WINNIPEG - There's a battle that heats up every year at this time in Winnipeg as the snow melts. It pits cyclists against motorists along narrow streets and crowded curb lanes and occasionally erupts into protests that block rush-hour traffic.
It's a fight that Scott Miller hears about daily from customers at his cycling shop on Portage Ave., the city's main drag.
"Every day, there's somebody that talks about 'You know, I had this car cut me off,' or 'They stopped and turned right in front of me'," Miller says.
"There's no place for us. Pedestrians have the sidewalk, motorists have the road. Where do cyclists go?"
By all accounts - even the mayor's - Winnipeg has a severe shortage of bike paths, leaving cyclists to ride next to cars in the curb lanes of busy streets. The city lacks the type of trail system found in Edmonton's sprawling river valley or along Montreal's Lachine canal, both of which let cyclists travel dozens of kilometres through car-free green space.
Several lanes in Winnipeg's core are dedicated to bicycles and buses, but most are set aside only during rush hour and do not connect with each other.
Cyclists must also contend with the fact that most curb lanes on city streets are no wider than other lanes, so bike riders get minimal room to deal with passing cars and trucks.
The fight for space leads to a lot of confrontation.
Charles Burchill says he often comes across "people feeling that I just shouldn't be there - and that happens probably once every month."
The university professor commutes downtown every day.
"It's not all the time that people roll down their windows and yell at you ... but it happens," he says.
Motorists have their own complaints. They have called radio talk shows to chastise cyclists who breeze through red lights, weave in and out of traffic and don't signal.

────

[WRITTEN PROBLEM 1]
Write out the part of the article on Winnipeg cycling starting at "It's a fight" and ending at "with each other.", swapping "bike paths" for "cycling trails".
The article and the entries were taken from separate sources.

[EXTRACTED MATERIAL]
────

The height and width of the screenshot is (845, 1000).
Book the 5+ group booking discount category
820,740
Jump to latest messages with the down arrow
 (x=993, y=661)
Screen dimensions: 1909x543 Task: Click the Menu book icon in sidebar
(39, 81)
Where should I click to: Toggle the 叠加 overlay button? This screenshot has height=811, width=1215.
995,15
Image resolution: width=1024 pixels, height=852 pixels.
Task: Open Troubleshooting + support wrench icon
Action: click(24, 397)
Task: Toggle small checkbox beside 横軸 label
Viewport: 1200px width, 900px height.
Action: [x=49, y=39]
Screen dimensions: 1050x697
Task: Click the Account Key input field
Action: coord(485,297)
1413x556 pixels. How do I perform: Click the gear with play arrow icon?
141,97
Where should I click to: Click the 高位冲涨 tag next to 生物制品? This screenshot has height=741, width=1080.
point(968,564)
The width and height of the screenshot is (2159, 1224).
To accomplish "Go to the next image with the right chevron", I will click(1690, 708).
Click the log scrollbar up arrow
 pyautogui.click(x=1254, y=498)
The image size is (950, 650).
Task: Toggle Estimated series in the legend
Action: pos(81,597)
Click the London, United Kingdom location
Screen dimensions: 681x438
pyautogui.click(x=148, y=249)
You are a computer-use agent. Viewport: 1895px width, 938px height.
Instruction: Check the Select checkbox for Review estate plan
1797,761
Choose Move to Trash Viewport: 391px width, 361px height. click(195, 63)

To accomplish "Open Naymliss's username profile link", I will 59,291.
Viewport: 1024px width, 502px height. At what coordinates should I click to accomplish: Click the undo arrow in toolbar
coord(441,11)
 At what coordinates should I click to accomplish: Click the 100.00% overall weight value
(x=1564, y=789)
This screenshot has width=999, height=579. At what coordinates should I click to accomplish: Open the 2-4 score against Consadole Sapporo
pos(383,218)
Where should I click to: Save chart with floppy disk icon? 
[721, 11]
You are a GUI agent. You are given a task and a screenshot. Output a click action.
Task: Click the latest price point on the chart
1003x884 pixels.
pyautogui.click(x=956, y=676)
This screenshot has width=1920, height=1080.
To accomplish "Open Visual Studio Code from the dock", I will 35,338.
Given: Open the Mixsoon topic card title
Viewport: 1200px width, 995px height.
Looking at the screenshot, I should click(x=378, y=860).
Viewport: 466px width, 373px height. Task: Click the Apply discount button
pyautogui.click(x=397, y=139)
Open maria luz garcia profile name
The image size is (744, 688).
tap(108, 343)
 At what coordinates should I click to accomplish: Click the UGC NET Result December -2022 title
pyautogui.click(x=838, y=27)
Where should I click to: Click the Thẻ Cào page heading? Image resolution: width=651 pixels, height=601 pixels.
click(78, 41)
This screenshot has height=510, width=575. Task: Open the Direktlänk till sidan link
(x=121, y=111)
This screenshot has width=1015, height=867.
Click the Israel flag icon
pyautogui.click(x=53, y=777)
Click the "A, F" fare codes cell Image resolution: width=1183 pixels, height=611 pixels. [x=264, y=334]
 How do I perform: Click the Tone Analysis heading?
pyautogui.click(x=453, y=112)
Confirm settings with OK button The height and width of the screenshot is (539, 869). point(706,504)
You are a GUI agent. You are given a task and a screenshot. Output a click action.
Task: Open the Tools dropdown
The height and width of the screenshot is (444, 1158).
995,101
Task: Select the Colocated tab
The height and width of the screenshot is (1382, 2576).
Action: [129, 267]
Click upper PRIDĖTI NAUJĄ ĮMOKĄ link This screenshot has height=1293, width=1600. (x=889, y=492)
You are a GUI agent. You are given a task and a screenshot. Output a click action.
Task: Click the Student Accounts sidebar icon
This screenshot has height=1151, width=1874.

────

[WRITTEN PROBLEM 2]
Please copy the entries starting at the line that contains "I will 59,291." and ending at the line that contains "pixels. [x=264, y=334]".

[EXPECTED ANSWER 1]
It's a fight that Scott Miller hears about daily from customers at his cycling shop on Portage Ave., the city's main drag.
"Every day, there's somebody that talks about 'You know, I had this car cut me off,' or 'They stopped and turned right in front of me'," Miller says.
"There's no place for us. Pedestrians have the sidewalk, motorists have the road. Where do cyclists go?"
By all accounts - even the mayor's - Winnipeg has a severe shortage of cycling trails, leaving cyclists to ride next to cars in the curb lanes of busy streets. The city lacks the type of trail system found in Edmonton's sprawling river valley or along Montreal's Lachine canal, both of which let cyclists travel dozens of kilometres through car-free green space.
Several lanes in Winnipeg's core are dedicated to bicycles and buses, but most are set aside only during rush hour and do not connect with each other.

[EXPECTED ANSWER 2]
To accomplish "Open Naymliss's username profile link", I will 59,291.
Viewport: 1024px width, 502px height. At what coordinates should I click to accomplish: Click the undo arrow in toolbar
coord(441,11)
 At what coordinates should I click to accomplish: Click the 100.00% overall weight value
(x=1564, y=789)
This screenshot has width=999, height=579. At what coordinates should I click to accomplish: Open the 2-4 score against Consadole Sapporo
pos(383,218)
Where should I click to: Save chart with floppy disk icon? 
[721, 11]
You are a GUI agent. You are given a task and a screenshot. Output a click action.
Task: Click the latest price point on the chart
1003x884 pixels.
pyautogui.click(x=956, y=676)
This screenshot has width=1920, height=1080.
To accomplish "Open Visual Studio Code from the dock", I will 35,338.
Given: Open the Mixsoon topic card title
Viewport: 1200px width, 995px height.
Looking at the screenshot, I should click(x=378, y=860).
Viewport: 466px width, 373px height. Task: Click the Apply discount button
pyautogui.click(x=397, y=139)
Open maria luz garcia profile name
The image size is (744, 688).
tap(108, 343)
 At what coordinates should I click to accomplish: Click the UGC NET Result December -2022 title
pyautogui.click(x=838, y=27)
Where should I click to: Click the Thẻ Cào page heading? Image resolution: width=651 pixels, height=601 pixels.
click(78, 41)
This screenshot has height=510, width=575. Task: Open the Direktlänk till sidan link
(x=121, y=111)
This screenshot has width=1015, height=867.
Click the Israel flag icon
pyautogui.click(x=53, y=777)
Click the "A, F" fare codes cell Image resolution: width=1183 pixels, height=611 pixels. [x=264, y=334]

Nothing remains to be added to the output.